__WHAT THIS TASK INVOLVES__. Repeat the listing below exactly as given.
☆ ☆ ☆ ☆ ☆ ☆ ☆
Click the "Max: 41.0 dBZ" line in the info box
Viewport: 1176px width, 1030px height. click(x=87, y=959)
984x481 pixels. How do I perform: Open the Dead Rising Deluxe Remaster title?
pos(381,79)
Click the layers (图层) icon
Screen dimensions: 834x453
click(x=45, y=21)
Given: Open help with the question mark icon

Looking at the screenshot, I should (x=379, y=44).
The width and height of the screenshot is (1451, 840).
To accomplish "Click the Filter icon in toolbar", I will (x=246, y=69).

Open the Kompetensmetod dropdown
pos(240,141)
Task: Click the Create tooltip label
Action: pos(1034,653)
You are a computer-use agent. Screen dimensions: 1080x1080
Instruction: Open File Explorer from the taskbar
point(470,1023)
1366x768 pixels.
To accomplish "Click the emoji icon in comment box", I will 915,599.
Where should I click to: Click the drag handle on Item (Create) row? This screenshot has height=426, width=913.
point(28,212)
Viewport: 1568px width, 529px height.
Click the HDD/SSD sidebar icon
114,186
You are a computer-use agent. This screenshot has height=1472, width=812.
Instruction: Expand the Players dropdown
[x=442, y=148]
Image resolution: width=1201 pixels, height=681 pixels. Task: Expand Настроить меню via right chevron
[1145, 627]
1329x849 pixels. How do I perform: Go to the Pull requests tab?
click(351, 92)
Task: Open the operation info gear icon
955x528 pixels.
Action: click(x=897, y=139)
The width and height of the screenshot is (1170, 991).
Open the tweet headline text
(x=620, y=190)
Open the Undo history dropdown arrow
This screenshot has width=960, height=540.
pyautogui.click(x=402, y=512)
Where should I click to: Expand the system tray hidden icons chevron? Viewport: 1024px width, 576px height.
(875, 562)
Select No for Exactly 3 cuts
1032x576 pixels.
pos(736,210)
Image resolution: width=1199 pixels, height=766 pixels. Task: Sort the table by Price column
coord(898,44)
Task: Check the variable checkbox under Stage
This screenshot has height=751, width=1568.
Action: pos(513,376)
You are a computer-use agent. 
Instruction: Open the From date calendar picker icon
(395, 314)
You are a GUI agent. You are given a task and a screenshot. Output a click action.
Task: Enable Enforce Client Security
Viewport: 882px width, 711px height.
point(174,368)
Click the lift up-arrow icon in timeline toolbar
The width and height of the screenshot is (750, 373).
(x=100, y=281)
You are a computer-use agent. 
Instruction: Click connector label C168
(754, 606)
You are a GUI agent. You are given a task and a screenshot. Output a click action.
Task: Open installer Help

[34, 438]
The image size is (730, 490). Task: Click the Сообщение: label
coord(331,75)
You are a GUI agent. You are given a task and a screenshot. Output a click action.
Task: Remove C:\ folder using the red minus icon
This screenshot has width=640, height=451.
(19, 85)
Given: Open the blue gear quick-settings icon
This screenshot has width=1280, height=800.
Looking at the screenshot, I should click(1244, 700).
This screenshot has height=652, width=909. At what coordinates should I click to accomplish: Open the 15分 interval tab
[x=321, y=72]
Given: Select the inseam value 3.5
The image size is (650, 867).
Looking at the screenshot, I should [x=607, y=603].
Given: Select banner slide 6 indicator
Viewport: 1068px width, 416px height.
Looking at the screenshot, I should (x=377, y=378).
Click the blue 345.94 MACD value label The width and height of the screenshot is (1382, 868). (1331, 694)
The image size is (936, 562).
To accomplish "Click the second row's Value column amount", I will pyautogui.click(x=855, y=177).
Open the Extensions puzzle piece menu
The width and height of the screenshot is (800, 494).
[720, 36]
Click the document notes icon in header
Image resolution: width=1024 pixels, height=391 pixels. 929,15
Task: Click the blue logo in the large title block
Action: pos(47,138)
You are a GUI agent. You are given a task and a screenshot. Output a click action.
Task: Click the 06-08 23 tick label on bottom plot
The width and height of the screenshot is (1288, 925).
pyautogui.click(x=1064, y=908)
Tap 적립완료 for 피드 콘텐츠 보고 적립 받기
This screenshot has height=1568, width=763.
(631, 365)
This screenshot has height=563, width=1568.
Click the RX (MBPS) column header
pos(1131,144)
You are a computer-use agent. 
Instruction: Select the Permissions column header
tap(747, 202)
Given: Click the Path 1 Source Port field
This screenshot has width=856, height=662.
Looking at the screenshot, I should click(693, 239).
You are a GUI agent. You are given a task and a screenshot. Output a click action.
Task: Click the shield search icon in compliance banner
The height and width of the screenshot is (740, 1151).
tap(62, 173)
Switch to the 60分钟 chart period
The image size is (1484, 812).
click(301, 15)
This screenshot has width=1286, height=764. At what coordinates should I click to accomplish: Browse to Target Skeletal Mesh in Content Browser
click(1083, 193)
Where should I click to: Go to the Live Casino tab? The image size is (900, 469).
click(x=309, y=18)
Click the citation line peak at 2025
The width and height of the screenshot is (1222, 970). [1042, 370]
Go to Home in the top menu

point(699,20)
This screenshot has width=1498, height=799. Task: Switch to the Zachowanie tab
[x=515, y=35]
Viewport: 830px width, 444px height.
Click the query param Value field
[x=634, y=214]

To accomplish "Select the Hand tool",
☆ ☆ ☆ ☆ ☆ ☆ ☆
__PROBLEM SOLUTION__.
Click the "Max: 41.0 dBZ" line in the info box
Viewport: 1176px width, 1030px height. click(x=87, y=959)
984x481 pixels. How do I perform: Open the Dead Rising Deluxe Remaster title?
pos(381,79)
Click the layers (图层) icon
Screen dimensions: 834x453
click(x=45, y=21)
Given: Open help with the question mark icon

Looking at the screenshot, I should (x=379, y=44).
The width and height of the screenshot is (1451, 840).
To accomplish "Click the Filter icon in toolbar", I will (x=246, y=69).

Open the Kompetensmetod dropdown
pos(240,141)
Task: Click the Create tooltip label
Action: pos(1034,653)
You are a computer-use agent. Screen dimensions: 1080x1080
Instruction: Open File Explorer from the taskbar
point(470,1023)
1366x768 pixels.
To accomplish "Click the emoji icon in comment box", I will 915,599.
Where should I click to: Click the drag handle on Item (Create) row? This screenshot has height=426, width=913.
point(28,212)
Viewport: 1568px width, 529px height.
Click the HDD/SSD sidebar icon
114,186
You are a computer-use agent. This screenshot has height=1472, width=812.
Instruction: Expand the Players dropdown
[x=442, y=148]
Image resolution: width=1201 pixels, height=681 pixels. Task: Expand Настроить меню via right chevron
[1145, 627]
1329x849 pixels. How do I perform: Go to the Pull requests tab?
click(351, 92)
Task: Open the operation info gear icon
955x528 pixels.
Action: click(x=897, y=139)
The width and height of the screenshot is (1170, 991).
Open the tweet headline text
(x=620, y=190)
Open the Undo history dropdown arrow
This screenshot has width=960, height=540.
pyautogui.click(x=402, y=512)
Where should I click to: Expand the system tray hidden icons chevron? Viewport: 1024px width, 576px height.
(875, 562)
Select No for Exactly 3 cuts
1032x576 pixels.
pos(736,210)
Image resolution: width=1199 pixels, height=766 pixels. Task: Sort the table by Price column
coord(898,44)
Task: Check the variable checkbox under Stage
This screenshot has height=751, width=1568.
Action: pos(513,376)
You are a computer-use agent. 
Instruction: Open the From date calendar picker icon
(395, 314)
You are a GUI agent. You are given a task and a screenshot. Output a click action.
Task: Enable Enforce Client Security
Viewport: 882px width, 711px height.
point(174,368)
Click the lift up-arrow icon in timeline toolbar
The width and height of the screenshot is (750, 373).
(x=100, y=281)
You are a computer-use agent. 
Instruction: Click connector label C168
(754, 606)
You are a GUI agent. You are given a task and a screenshot. Output a click action.
Task: Open installer Help

[34, 438]
The image size is (730, 490). Task: Click the Сообщение: label
coord(331,75)
You are a GUI agent. You are given a task and a screenshot. Output a click action.
Task: Remove C:\ folder using the red minus icon
This screenshot has width=640, height=451.
(19, 85)
Given: Open the blue gear quick-settings icon
This screenshot has width=1280, height=800.
Looking at the screenshot, I should click(1244, 700).
This screenshot has height=652, width=909. At what coordinates should I click to accomplish: Open the 15分 interval tab
[x=321, y=72]
Given: Select the inseam value 3.5
The image size is (650, 867).
Looking at the screenshot, I should [x=607, y=603].
Given: Select banner slide 6 indicator
Viewport: 1068px width, 416px height.
Looking at the screenshot, I should (x=377, y=378).
Click the blue 345.94 MACD value label The width and height of the screenshot is (1382, 868). (1331, 694)
The image size is (936, 562).
To accomplish "Click the second row's Value column amount", I will pyautogui.click(x=855, y=177).
Open the Extensions puzzle piece menu
The width and height of the screenshot is (800, 494).
[720, 36]
Click the document notes icon in header
Image resolution: width=1024 pixels, height=391 pixels. 929,15
Task: Click the blue logo in the large title block
Action: pos(47,138)
You are a GUI agent. You are given a task and a screenshot. Output a click action.
Task: Click the 06-08 23 tick label on bottom plot
The width and height of the screenshot is (1288, 925).
pyautogui.click(x=1064, y=908)
Tap 적립완료 for 피드 콘텐츠 보고 적립 받기
This screenshot has height=1568, width=763.
(631, 365)
This screenshot has height=563, width=1568.
Click the RX (MBPS) column header
pos(1131,144)
You are a computer-use agent. 
Instruction: Select the Permissions column header
tap(747, 202)
Given: Click the Path 1 Source Port field
This screenshot has width=856, height=662.
Looking at the screenshot, I should click(693, 239).
You are a GUI agent. You are given a task and a screenshot. Output a click action.
Task: Click the shield search icon in compliance banner
The height and width of the screenshot is (740, 1151).
tap(62, 173)
Switch to the 60分钟 chart period
The image size is (1484, 812).
click(301, 15)
This screenshot has width=1286, height=764. At what coordinates should I click to accomplish: Browse to Target Skeletal Mesh in Content Browser
click(1083, 193)
Where should I click to: Go to the Live Casino tab? The image size is (900, 469).
click(x=309, y=18)
Click the citation line peak at 2025
The width and height of the screenshot is (1222, 970). [1042, 370]
Go to Home in the top menu

point(699,20)
This screenshot has width=1498, height=799. Task: Switch to the Zachowanie tab
[x=515, y=35]
Viewport: 830px width, 444px height.
Click the query param Value field
[x=634, y=214]

To accomplish "Select the Hand tool",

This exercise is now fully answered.